A severing device of the above-described general type is known built along the principle of a radial-arm saw, that is having a circular blade which engages in a slot of a support surface on which the material to be cut is held or displaced. This blade is driven at relatively high speed, often of the order of several thousand rpm, so that while cutting the blade does not exert any force tending to displace the workpiece on the support surface. With such an arrangement the blade can be drawn across the workpiece, or the blade can be held stationary and the workpiece pulled along under the blade.
Such a machine is relatively expensive and has the considerable disadvantage that when used with many workpieces, as for instance synthetic resins, the rapidly rotating blade heats up and damages the workpiece. In particular when cutting thermoplastic synthetic-resin material it is necessary frequently to shut down the machine and clean the blade to remove from it hardened-on synthetic-resin material which was melted onto the blade during the cutting operation.
It is also known to provide an apparatus, such as shown in U.S. Pat. No. 3,296,911 with a non-driven blade having a sharpened edge. Such an arrangement is invariably provided with a hold-down device in order to retain the workpiece flat on the table underneath the blade. The disadvantage of this system is that the hold-down device itself exerts on the workpiece a force tending to displace it on the support surface and wrinkle it. Furthermore the non-driven and usually non-rotating blade also exerts considerable force in the plane of the workpiece tending also to displace it along the table so that the cut is not exactly in the desired position. With a blade of this type, that is not driven, the cutting edge must be maintained extremely sharp in order to obtain a satisfactory cut.
It has also been suggested, as for instance in U.S. Pat. No. 3,137,192 to hold the workpiece down against the cutting surface by means of rollers biased by a spring downwardly against the support surface. Extending through a slot in the table of this device is a sharpened blade which makes the cut. Such an arrangement is disadvantageous in that, first of all, the blade must once again be maintained extremely sharp in order to obtain a clean cut. When dull the device must be taken apart so that that small area of the blade that does all of the cutting can be resharpened. What is more if a relatively thick workpiece is used the downwardly effective biasing spring is compressed to a greater extent so that the downward biasing force increases. Thus the biasing force bears a direct relationship to the workpiece thickness, which once again is undesirable in many instances.
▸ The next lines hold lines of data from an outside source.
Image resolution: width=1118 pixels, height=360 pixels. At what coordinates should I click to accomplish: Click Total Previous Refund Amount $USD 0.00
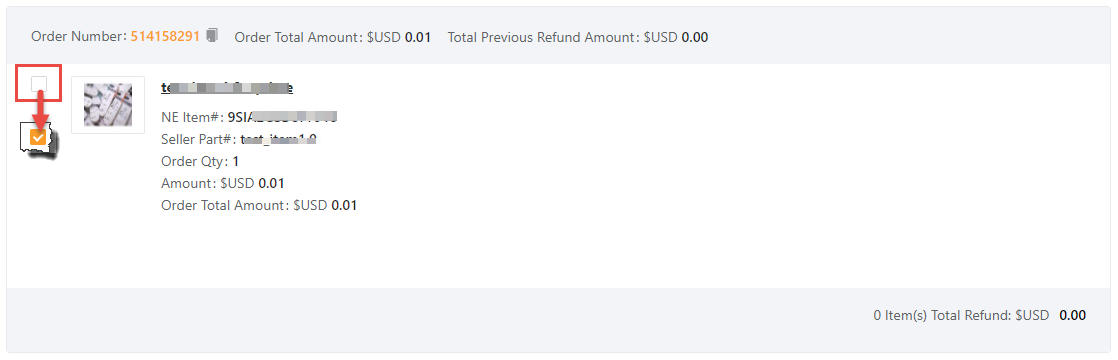click(578, 36)
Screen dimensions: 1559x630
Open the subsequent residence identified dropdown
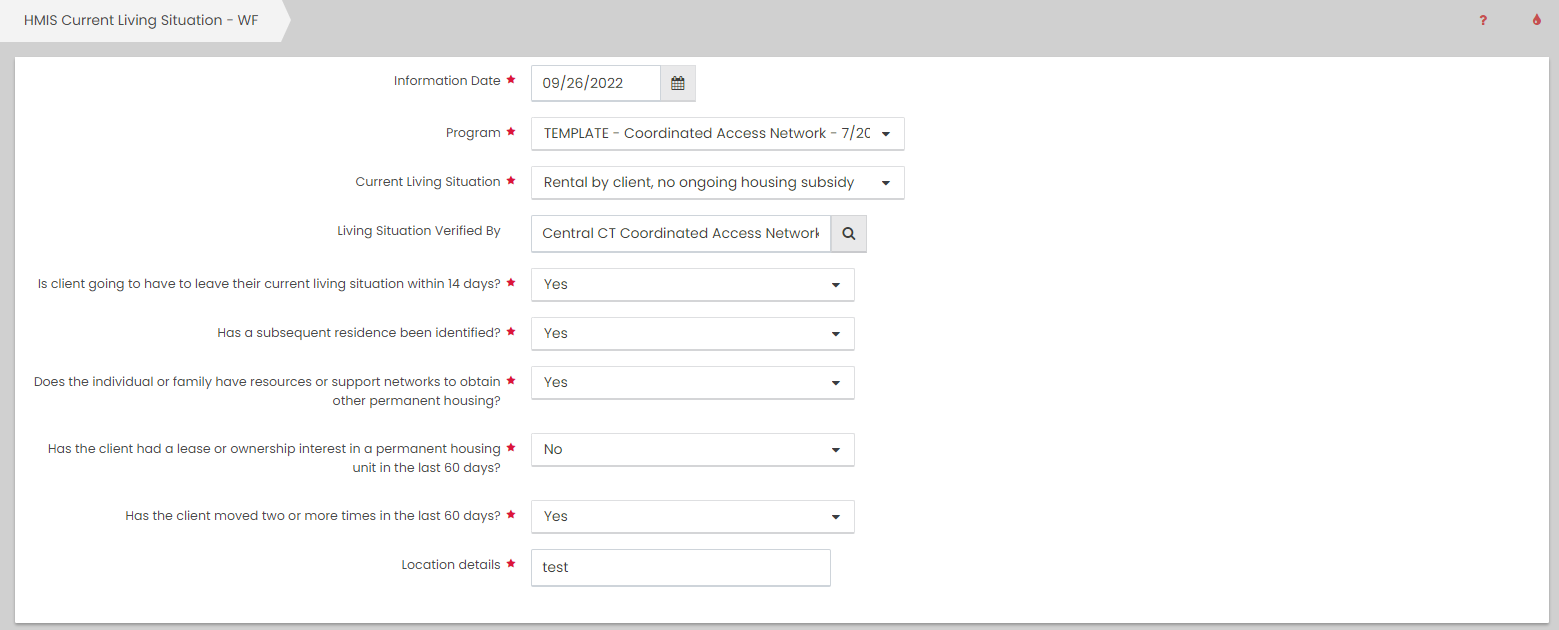(x=692, y=333)
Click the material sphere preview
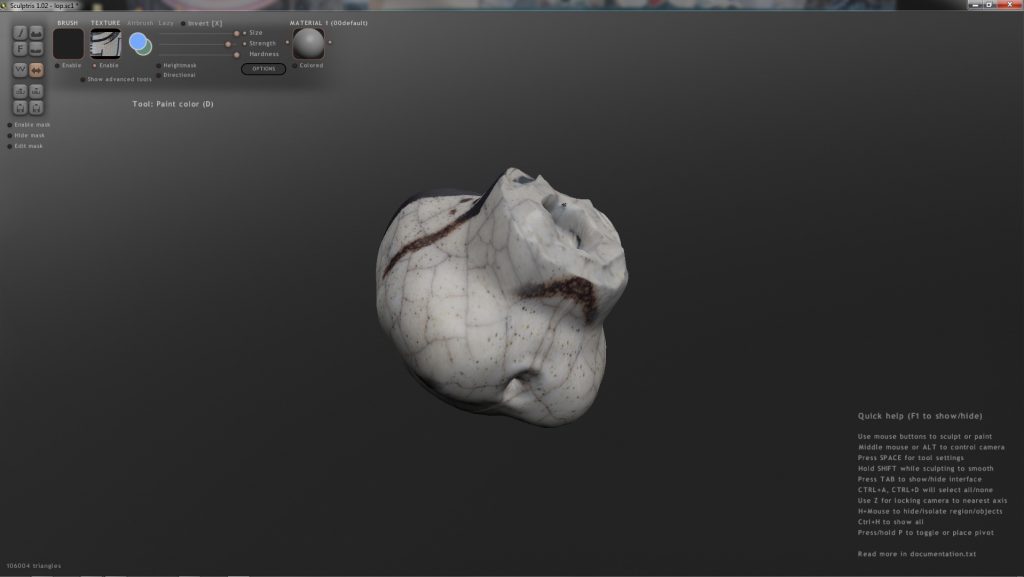 coord(309,43)
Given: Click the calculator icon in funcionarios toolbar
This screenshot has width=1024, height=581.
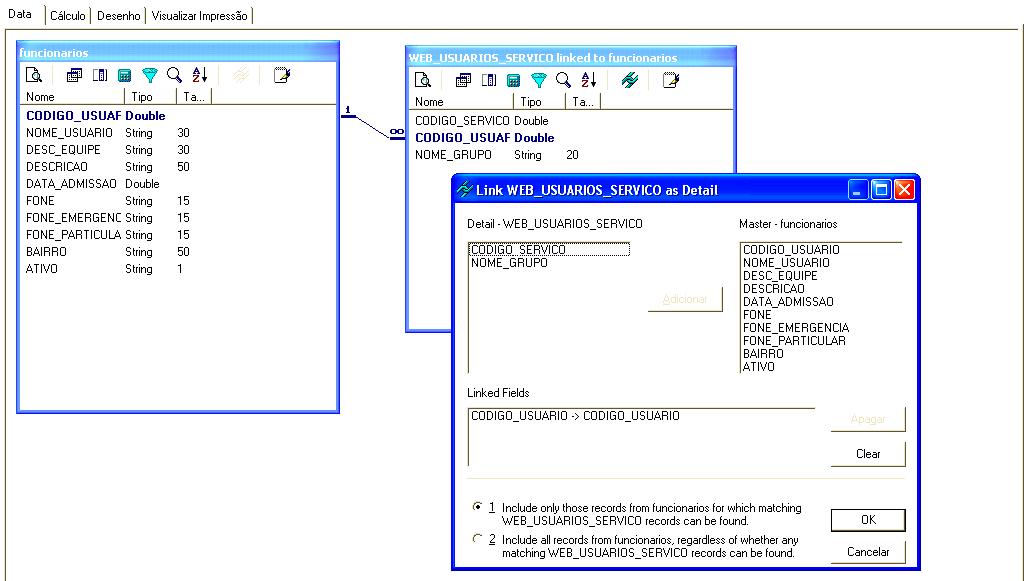Looking at the screenshot, I should pyautogui.click(x=125, y=75).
Yet another arrangement is seen in U.S. Pat. No. 3,766,816 which has a paper cutter wherein a hold-down bar is laid on top of the workpiece to be cut adjacent a squared-off cutting edge. A combined wheel/cutter is rolled along the edge of the table, with the wheel rolling on the hold-down bar and the cutter engaging past the edge of the table. With this arrangement the provision of a hold-down bar makes the device completely unusable in an arrangement where the workpiece must be pulled past the blade, and further increases the cost of the assembly. The use of a hold-down strip is particularly bothersome in installations wherein considerable productivity is desired, as it must be painstakingly positioned before each cut and then removed after the cut is made.